Trump attacks May, defends Britain First tweets

British PM says US leader is 'wrong' for retweeting three videos by UK far-right figure, prompting Trump's outburst.

    US President Donald Trump has brushed off British Prime Minister Theresa May's criticism of his online support of a far right group, suggesting she defends the United Kingdom from "Radical Islamic Terrorism" instead.

    The US president on Wednesday retweeted a series of anti-Muslim Twitter video posts by Jayda Fransen, deputy leader of the far-right Britain First movement.

    "@Theresa_May, don't focus on me, focus on the destructive Radical Islamic Terrorism that is taking place within the United Kingdom. We are doing just fine!" Trump tweeted late on Wednesday.

    The outburst came after May's office said Britain First "seeks to divide communities through their use of hateful narratives, which peddle lies and stoke tensions".

    "British people overwhelmingly reject the prejudiced rhetoric of the far right, which is the antithesis of the values that this country represents: decency, tolerance and respect," the Downing Street said in the statement reported by UK media.

    "It is wrong for the president to have done this."

    The US leader shared three videos by Fransen, purporting to show Muslims carrying out beatings or acts of vandalism.

    Fransen, who in 2016 was convicted by a British court for harassing a woman wearing a hijab, is banned by court order from entering mosques in the UK.

    Together with other activists from the far-right group, Fransen took part in regular mosque "invasions". 

    Thomas Mair, who killed British MP Jo Cox in a far-right attack, is reported to have shouted the group's name after stabbing the Labour Party politician.

    One of the tweets shared by Trump shows a video of a teenage boy beating up another teen boy on crutches. The incident happened in May this year in the Dutch town of Monnickendam.

    After the video was posted on Dutch social media in May, police arrested two Dutch teens from Monnickendam and neighbouring town, Edam-Volendam, in connection to the beating. It was never confirmed that the individual in the video was Muslim or a migrant.

    Trump has previously called for a ban on Muslims [Screenshot/Twitter]

    Trump's decision to share the videos was sharply condemned by rights groups.

    "By his unconscionable and irresponsible actions this morning, President Trump is clearly telling members of his base that they should hate Islam and Muslims," said Nihad Awad, national executive director of the Council of American-Islamic Relations.

    The Muslim Council of Britain urged the country's authorities to distance themselves from Trump and his comments.

    The American Civil Liberties Union also said that "Trump's prejudice against Muslims reveals itself at every turn".

    Many others on social media also voiced anger that the holder of such a high office would share material from a far-right activist.

    "Trump sharing Britain First. Let that sink in. The President of the United States is promoting a fascist, racist, extremist hate group whose leaders have been arrested and convicted. He is no ally or friend of ours. (Donald Trump) you are not welcome in my country and my city," British Labour Party MP David Lammy tweeted. 

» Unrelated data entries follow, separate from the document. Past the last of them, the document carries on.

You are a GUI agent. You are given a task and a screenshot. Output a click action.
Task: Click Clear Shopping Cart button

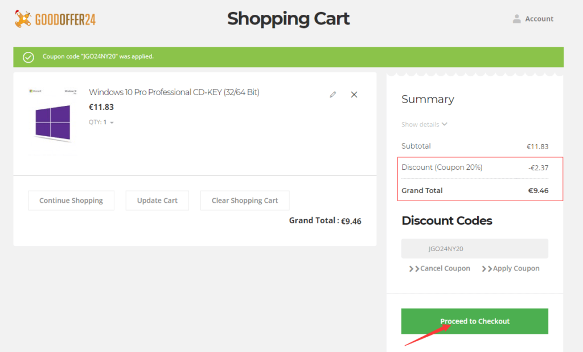(x=245, y=200)
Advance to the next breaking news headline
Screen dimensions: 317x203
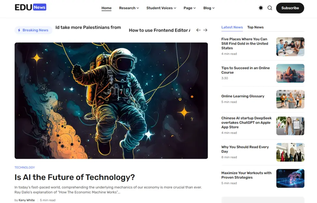coord(205,30)
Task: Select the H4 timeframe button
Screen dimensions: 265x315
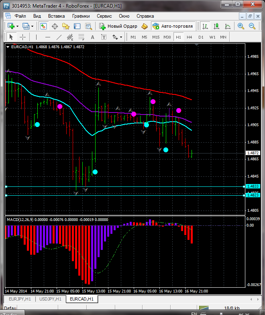Action: (189, 37)
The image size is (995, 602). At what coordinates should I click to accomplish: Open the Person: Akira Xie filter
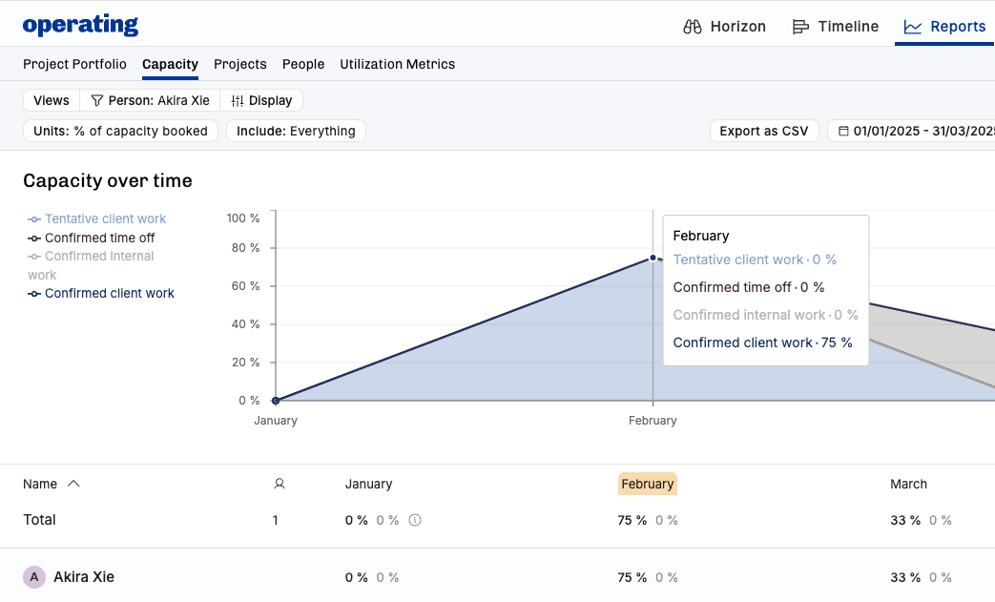click(x=149, y=100)
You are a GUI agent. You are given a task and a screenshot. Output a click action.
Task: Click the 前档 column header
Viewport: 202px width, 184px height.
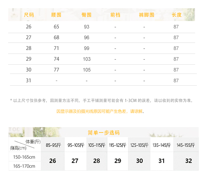[115, 15]
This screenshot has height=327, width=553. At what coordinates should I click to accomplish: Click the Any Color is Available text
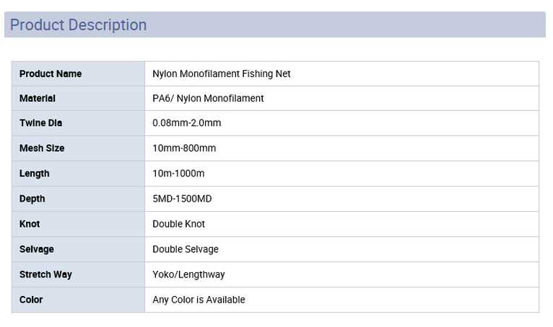pyautogui.click(x=199, y=300)
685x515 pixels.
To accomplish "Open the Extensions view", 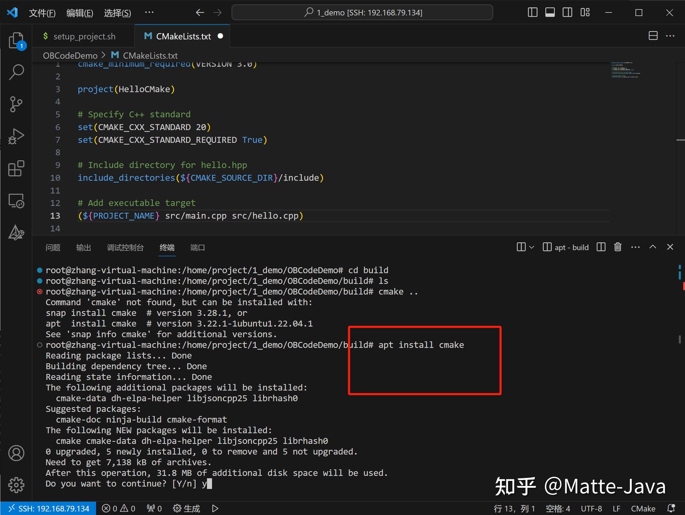I will pos(16,169).
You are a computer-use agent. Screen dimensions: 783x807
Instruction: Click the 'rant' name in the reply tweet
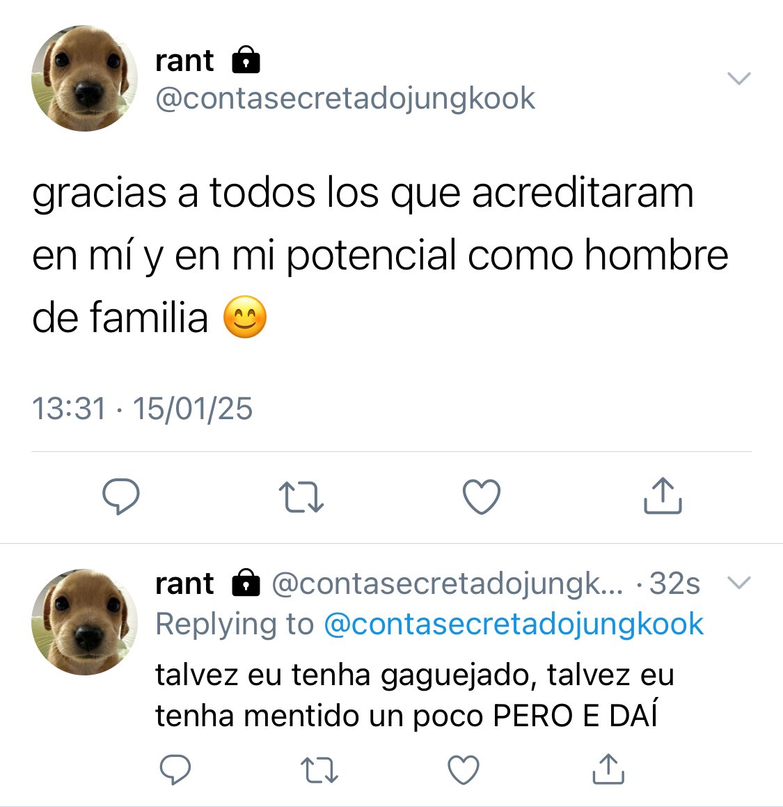184,583
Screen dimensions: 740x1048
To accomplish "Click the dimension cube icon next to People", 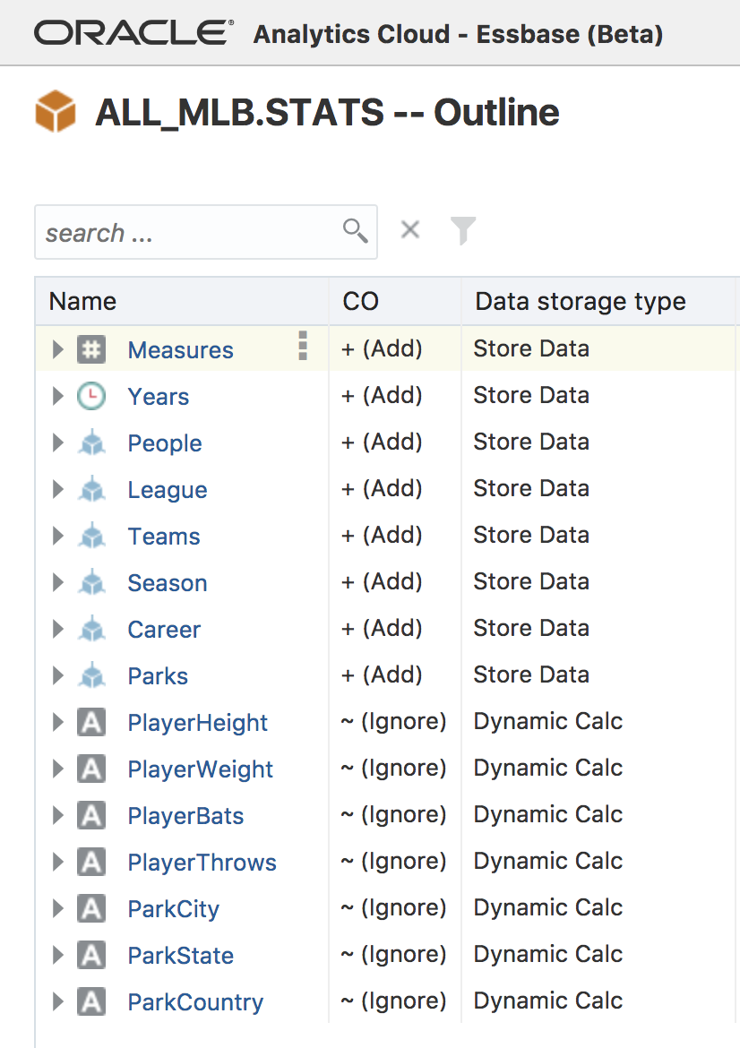I will pos(90,442).
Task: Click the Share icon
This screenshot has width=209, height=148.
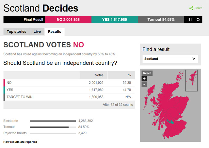Action: (x=191, y=8)
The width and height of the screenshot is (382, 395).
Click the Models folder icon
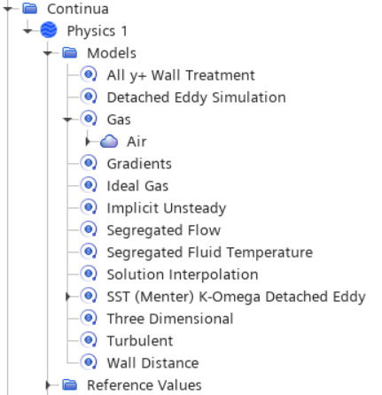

    Brian Klass, an academic at the London School of Economics, wrote: "Here in the UK, Britain First is (correctly) seen as a neo-Fascist hate group. They are beyond the fringe extremists. Their leaders have been arrested and convicted for inciting hatred, including the horrible racist woman that Trump re-tweeted multiple times." 

    Wednesday's retweets are not the first time Trump has shared or made comments that are considered racist or discriminatory. 

    On Monday, speaking to a group of Native American veterans, Trump referred to US Senator Elizabeth Warren who claims Native American ancestry as "Pocahontas", after a historic Native American figure.

    Trump also campaigned on a platform of banning Muslim entry to the US and the surveillance of mosques in the country.

    Shortly after taking office, he signed an executive order banning nationals from seven Muslim-majority countries from entering the US. After court challenges, the ban was revised and now includes restrictions on citizens from six Muslim-majority countries, as well as North Korea and Venezuela.